TASK TO CARRY OUT |
Quote the records exactly, everything from the line containing "Screen dimensions: 1004x738" down to the line containing "Click the FooterComponent import identifier", with both of those lines included.

RECORDS PROVIDED |
★ ★ ★ ★

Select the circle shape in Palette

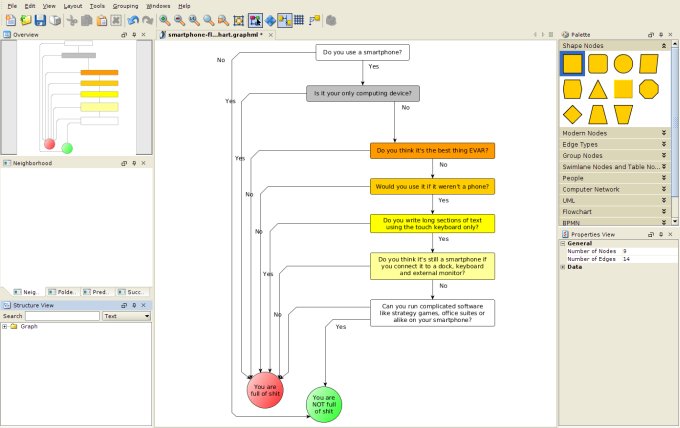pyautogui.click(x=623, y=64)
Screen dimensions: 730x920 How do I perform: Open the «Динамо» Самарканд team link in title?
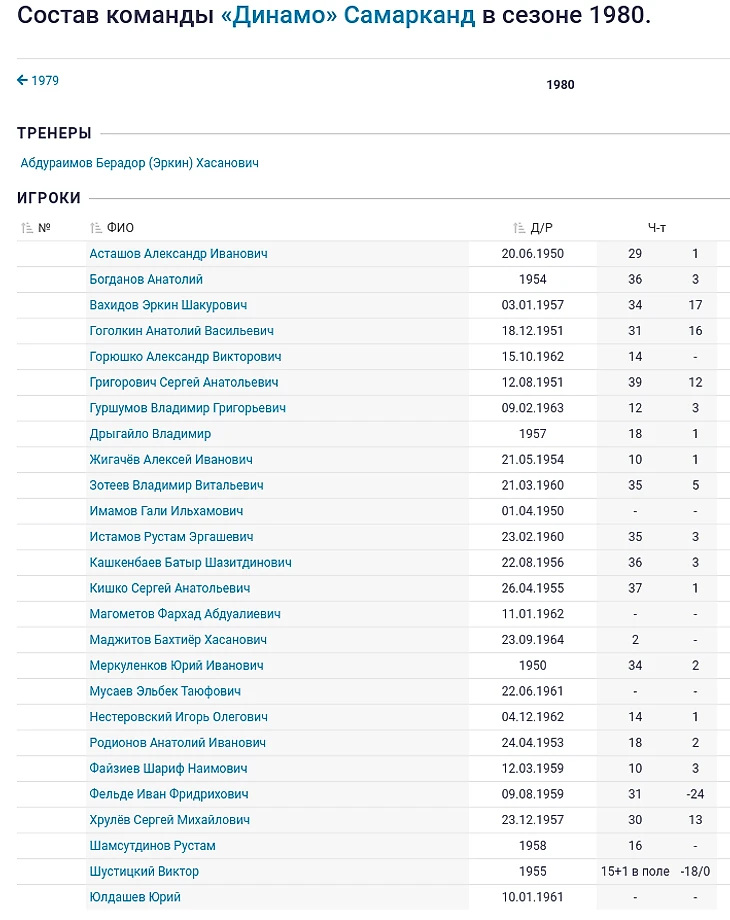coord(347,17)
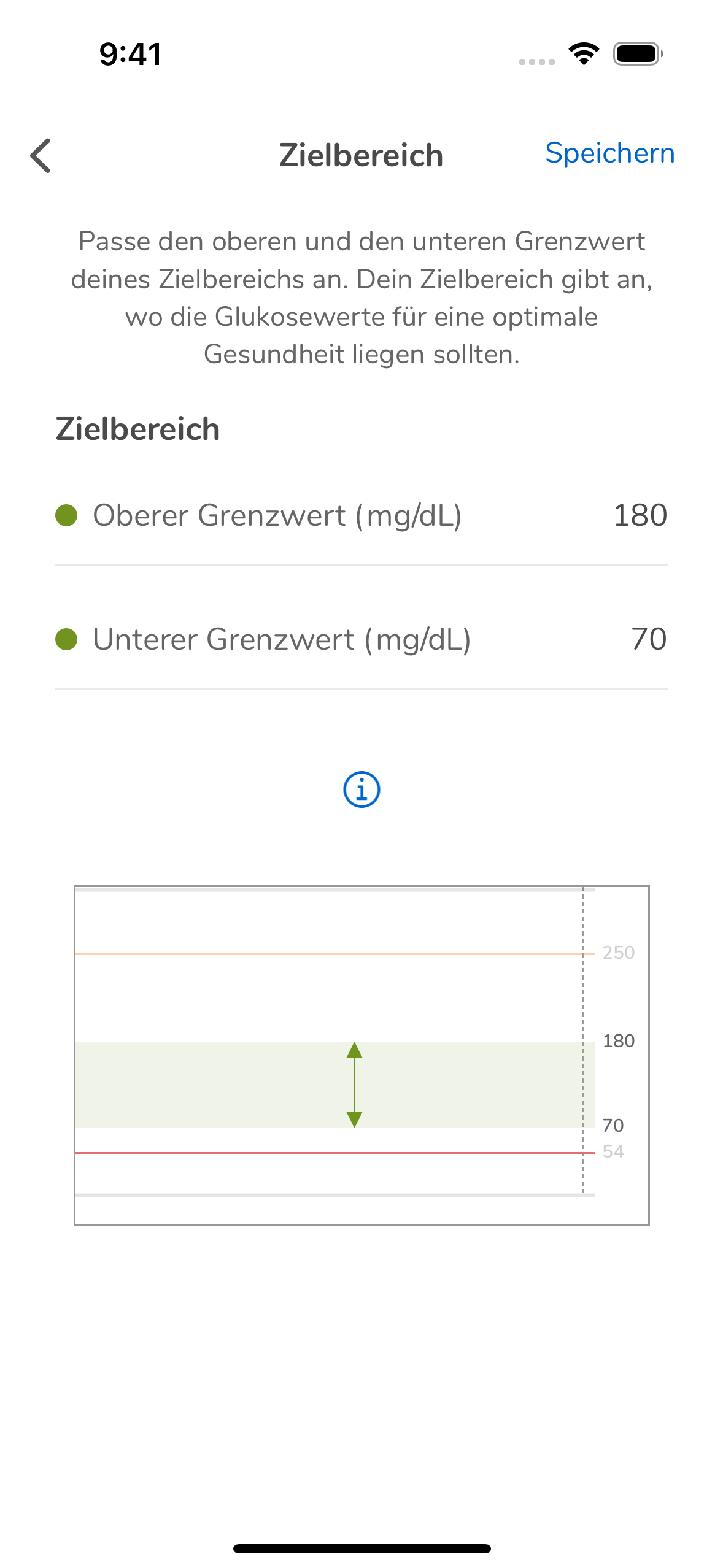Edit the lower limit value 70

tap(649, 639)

★ ★ ★ ★

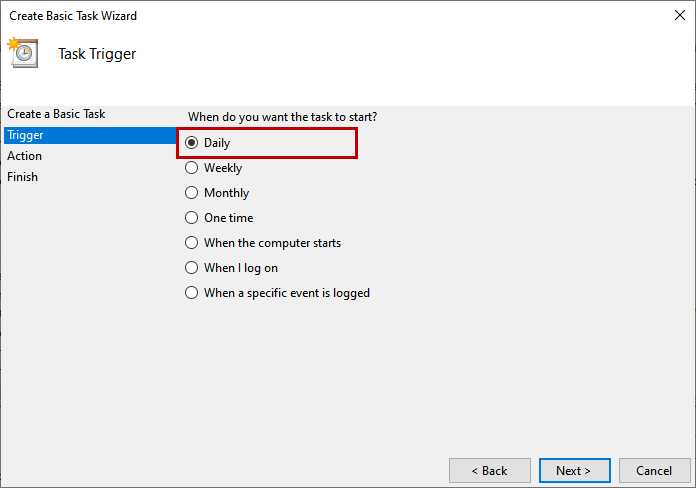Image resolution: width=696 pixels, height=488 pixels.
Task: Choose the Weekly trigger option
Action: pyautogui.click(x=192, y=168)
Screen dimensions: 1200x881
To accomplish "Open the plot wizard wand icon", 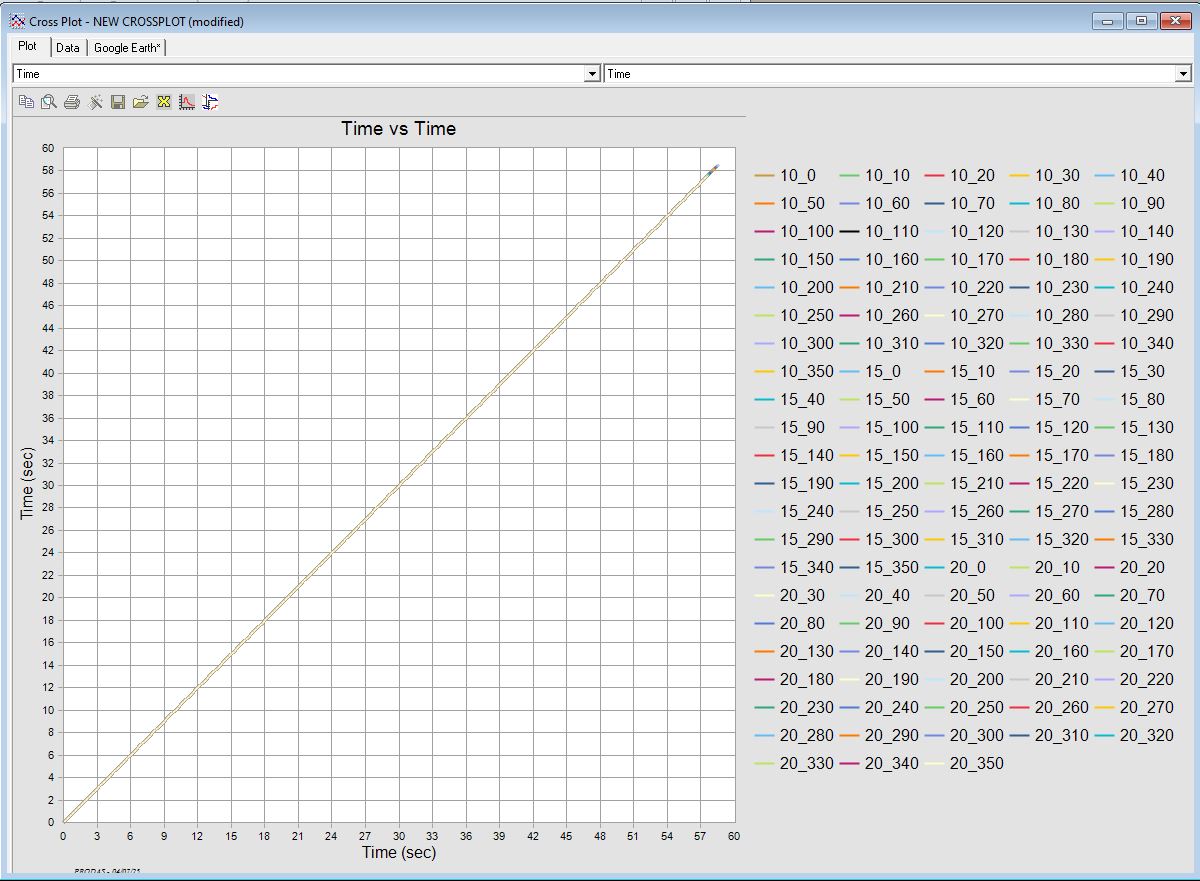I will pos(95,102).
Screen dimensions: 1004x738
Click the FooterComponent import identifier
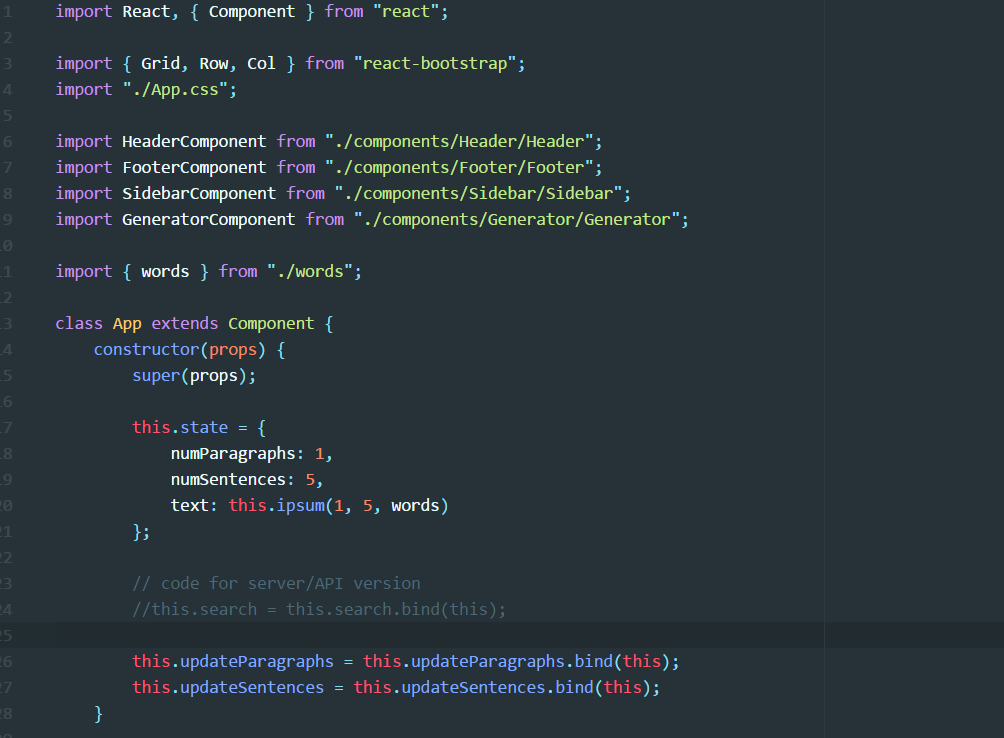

★ ★ ★ ★

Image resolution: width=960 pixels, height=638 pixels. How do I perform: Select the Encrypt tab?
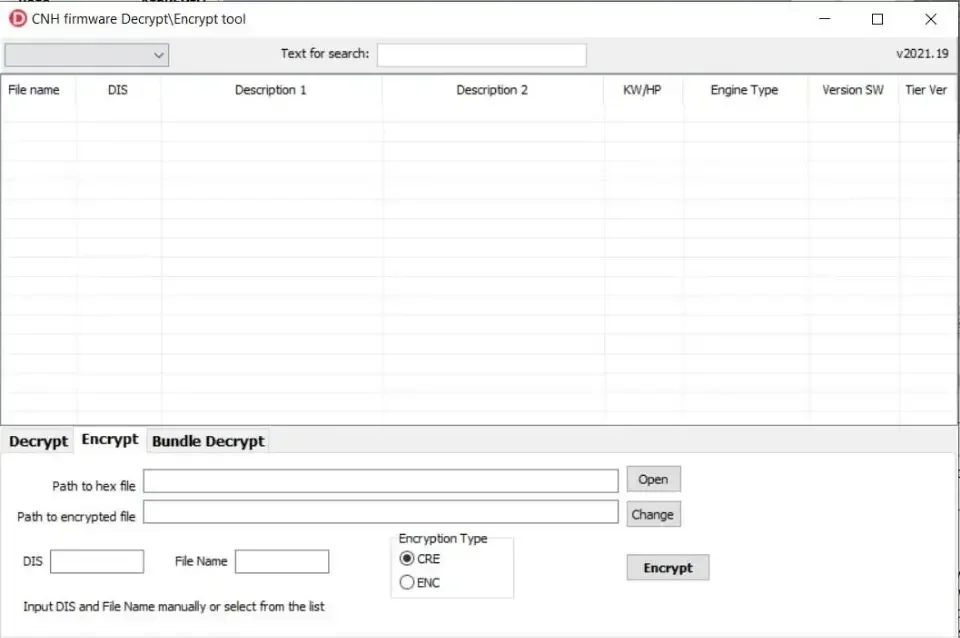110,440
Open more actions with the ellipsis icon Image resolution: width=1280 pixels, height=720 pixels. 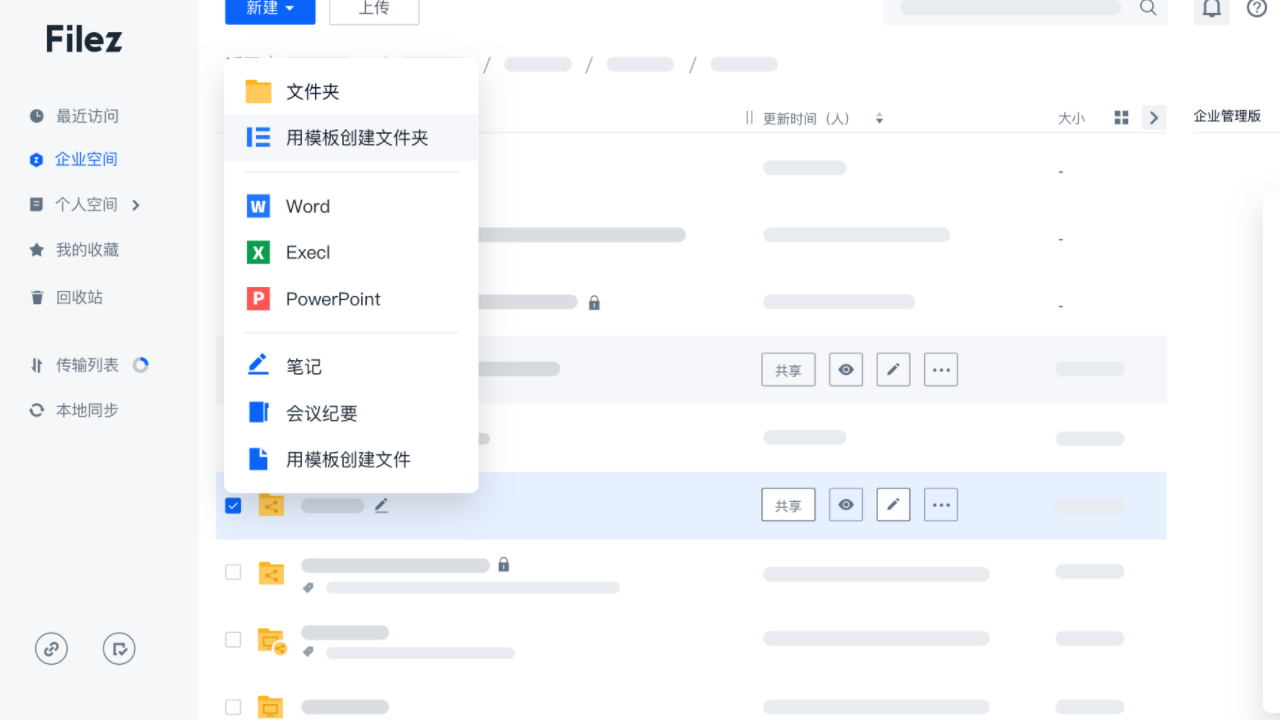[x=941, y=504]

★ ★ ★ ★

FINISHED ANSWER |
Screen dimensions: 1004x738
Click the FooterComponent import identifier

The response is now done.